[Word and element location records]
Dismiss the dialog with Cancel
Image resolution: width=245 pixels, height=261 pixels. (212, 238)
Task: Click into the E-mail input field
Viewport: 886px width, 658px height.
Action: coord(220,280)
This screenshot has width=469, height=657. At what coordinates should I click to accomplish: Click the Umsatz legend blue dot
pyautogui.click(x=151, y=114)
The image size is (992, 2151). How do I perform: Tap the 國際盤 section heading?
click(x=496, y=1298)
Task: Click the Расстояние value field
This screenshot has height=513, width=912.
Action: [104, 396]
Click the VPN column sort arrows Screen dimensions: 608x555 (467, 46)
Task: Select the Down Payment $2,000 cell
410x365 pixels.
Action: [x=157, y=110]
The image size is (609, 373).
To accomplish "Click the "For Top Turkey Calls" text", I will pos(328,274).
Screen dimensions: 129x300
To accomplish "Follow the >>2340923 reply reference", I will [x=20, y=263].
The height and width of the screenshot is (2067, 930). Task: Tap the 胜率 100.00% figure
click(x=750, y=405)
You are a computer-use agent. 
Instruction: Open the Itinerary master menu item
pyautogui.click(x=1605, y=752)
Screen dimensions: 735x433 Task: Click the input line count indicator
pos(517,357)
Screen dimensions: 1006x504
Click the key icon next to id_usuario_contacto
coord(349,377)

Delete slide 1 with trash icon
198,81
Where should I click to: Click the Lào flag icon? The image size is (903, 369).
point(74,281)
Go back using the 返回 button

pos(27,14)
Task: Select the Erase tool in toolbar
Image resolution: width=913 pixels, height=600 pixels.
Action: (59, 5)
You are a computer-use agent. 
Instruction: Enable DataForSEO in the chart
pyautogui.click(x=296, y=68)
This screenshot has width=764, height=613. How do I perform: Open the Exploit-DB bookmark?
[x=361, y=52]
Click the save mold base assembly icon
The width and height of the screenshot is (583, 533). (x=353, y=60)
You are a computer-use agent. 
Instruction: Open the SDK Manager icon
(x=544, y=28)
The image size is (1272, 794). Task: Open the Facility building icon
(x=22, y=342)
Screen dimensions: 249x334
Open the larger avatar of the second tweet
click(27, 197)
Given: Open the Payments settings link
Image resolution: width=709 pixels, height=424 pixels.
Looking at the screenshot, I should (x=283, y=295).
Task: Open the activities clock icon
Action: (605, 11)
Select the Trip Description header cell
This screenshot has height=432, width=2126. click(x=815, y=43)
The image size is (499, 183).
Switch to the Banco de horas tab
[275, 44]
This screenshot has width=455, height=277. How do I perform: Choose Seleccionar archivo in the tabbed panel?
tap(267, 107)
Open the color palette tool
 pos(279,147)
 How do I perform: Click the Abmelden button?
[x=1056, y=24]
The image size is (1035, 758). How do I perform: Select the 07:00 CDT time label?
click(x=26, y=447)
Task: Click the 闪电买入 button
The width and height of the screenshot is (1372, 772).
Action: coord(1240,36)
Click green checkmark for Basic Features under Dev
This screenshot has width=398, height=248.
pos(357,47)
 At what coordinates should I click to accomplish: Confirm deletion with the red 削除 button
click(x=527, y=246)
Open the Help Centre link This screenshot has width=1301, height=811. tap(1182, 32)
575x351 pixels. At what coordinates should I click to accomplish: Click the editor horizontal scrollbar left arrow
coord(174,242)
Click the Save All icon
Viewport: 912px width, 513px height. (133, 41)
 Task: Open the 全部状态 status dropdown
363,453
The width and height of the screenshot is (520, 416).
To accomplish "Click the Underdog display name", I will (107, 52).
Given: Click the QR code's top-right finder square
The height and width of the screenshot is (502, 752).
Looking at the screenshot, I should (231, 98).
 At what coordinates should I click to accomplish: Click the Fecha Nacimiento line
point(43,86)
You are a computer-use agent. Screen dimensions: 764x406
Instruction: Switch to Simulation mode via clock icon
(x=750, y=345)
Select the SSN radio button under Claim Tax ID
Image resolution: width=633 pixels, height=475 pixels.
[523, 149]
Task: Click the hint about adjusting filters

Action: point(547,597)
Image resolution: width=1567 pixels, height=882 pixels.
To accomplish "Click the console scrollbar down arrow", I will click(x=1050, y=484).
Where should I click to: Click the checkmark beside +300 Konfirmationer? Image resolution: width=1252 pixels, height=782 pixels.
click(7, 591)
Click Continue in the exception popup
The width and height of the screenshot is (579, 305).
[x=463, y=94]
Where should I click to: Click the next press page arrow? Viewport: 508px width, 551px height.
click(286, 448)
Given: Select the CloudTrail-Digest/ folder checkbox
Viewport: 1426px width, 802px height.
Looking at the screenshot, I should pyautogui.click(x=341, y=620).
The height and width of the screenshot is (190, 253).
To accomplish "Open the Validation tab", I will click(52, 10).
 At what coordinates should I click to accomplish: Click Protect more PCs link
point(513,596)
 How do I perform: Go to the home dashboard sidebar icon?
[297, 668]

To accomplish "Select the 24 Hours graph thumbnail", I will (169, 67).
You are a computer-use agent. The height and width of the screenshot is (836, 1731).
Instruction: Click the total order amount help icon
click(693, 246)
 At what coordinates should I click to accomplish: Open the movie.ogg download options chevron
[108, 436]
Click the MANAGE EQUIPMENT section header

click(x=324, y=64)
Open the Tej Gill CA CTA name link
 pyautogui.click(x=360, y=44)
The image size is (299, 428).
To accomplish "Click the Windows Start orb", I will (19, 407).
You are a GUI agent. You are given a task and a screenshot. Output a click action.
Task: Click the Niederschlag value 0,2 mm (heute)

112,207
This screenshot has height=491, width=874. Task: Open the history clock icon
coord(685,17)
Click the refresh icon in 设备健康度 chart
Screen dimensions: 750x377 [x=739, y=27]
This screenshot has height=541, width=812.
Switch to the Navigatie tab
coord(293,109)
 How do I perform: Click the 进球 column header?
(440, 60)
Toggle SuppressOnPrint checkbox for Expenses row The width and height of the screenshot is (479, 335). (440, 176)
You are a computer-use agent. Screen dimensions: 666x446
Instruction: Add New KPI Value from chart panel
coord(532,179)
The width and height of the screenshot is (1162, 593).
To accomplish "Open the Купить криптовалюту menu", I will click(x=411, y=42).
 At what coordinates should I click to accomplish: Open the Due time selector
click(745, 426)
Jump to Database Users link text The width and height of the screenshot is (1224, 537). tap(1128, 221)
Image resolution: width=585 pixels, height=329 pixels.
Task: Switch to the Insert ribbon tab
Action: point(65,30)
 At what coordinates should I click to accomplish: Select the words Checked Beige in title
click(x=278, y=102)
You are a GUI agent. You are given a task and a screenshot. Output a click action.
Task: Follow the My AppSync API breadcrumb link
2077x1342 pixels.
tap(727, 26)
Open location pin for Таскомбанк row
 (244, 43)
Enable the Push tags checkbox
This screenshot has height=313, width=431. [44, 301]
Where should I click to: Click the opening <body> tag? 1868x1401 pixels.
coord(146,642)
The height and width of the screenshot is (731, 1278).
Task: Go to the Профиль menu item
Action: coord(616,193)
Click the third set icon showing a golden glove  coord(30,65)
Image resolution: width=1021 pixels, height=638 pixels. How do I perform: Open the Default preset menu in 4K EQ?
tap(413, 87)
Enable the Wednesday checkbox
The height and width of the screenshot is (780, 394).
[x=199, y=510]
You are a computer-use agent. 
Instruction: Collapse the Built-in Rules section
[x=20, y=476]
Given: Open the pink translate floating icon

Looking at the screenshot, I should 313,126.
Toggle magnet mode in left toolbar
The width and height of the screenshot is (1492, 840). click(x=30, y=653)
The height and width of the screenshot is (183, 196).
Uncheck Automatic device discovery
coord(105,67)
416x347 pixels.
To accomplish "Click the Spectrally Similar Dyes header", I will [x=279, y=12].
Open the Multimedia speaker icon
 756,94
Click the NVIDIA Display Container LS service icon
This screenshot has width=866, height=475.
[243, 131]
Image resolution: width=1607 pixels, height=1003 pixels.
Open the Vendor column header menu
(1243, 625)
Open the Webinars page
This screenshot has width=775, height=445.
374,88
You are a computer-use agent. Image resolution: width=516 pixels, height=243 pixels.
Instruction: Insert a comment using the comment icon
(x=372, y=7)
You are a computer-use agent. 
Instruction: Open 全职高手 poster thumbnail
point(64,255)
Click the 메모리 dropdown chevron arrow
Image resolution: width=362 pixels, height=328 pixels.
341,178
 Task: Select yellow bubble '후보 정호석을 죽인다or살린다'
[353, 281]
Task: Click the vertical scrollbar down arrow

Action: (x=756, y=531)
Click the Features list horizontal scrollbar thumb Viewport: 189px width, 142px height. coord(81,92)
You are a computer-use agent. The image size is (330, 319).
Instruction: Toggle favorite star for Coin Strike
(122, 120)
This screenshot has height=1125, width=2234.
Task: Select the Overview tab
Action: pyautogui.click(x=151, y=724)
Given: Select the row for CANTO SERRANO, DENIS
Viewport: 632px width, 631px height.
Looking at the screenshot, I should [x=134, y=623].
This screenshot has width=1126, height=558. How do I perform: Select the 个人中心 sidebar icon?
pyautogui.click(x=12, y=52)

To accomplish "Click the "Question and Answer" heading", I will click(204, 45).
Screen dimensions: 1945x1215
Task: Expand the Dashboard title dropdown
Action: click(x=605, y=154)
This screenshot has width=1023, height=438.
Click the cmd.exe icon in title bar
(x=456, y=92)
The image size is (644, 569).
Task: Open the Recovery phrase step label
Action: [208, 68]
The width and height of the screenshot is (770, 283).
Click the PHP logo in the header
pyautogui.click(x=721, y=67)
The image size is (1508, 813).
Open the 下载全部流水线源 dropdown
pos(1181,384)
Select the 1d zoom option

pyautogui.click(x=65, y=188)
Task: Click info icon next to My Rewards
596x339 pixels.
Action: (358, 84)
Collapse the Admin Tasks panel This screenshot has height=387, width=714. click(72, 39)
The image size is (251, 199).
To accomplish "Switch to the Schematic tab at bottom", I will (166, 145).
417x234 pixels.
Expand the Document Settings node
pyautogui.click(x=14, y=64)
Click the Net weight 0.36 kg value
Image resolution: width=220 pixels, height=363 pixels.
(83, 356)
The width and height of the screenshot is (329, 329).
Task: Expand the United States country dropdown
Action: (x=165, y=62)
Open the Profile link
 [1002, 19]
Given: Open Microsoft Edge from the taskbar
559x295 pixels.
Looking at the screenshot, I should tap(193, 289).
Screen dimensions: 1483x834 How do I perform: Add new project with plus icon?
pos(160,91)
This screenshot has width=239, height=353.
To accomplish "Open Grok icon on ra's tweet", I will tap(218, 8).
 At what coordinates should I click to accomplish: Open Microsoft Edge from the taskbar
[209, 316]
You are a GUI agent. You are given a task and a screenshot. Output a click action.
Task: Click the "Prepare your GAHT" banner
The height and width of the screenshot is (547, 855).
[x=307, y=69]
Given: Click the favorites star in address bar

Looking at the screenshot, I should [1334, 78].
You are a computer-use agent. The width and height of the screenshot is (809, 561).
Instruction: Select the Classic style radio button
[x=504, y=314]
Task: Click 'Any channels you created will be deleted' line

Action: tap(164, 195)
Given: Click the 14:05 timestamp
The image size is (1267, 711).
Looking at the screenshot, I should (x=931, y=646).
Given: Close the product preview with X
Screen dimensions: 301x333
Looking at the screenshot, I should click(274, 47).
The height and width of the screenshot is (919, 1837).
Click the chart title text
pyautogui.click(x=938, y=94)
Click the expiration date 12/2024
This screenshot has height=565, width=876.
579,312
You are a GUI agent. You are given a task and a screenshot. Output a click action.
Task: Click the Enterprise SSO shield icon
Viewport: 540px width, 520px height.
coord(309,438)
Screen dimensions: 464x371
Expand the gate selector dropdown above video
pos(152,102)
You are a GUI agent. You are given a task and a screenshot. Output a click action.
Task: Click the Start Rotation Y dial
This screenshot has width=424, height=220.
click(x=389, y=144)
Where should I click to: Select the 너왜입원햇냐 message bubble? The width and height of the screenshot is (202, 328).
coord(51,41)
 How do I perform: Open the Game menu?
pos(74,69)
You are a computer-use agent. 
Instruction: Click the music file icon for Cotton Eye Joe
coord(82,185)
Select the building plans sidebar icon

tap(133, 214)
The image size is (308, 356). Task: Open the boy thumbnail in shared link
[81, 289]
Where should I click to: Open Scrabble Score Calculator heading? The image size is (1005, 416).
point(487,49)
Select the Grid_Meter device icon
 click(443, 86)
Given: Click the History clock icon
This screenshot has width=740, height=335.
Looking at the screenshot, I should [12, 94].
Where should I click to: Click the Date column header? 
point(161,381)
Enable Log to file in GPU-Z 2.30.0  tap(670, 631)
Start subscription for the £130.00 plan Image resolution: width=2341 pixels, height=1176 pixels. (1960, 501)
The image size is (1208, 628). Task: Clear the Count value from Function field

— Instructions for the task —
Update the items from the start through the line containing "Action: coord(220,280)", replacing "Cancel" with "Close" and leaving everything else unchanged.

— Written response —
Dismiss the dialog with Close
Image resolution: width=245 pixels, height=261 pixels. (212, 238)
Task: Click into the E-mail input field
Viewport: 886px width, 658px height.
Action: coord(220,280)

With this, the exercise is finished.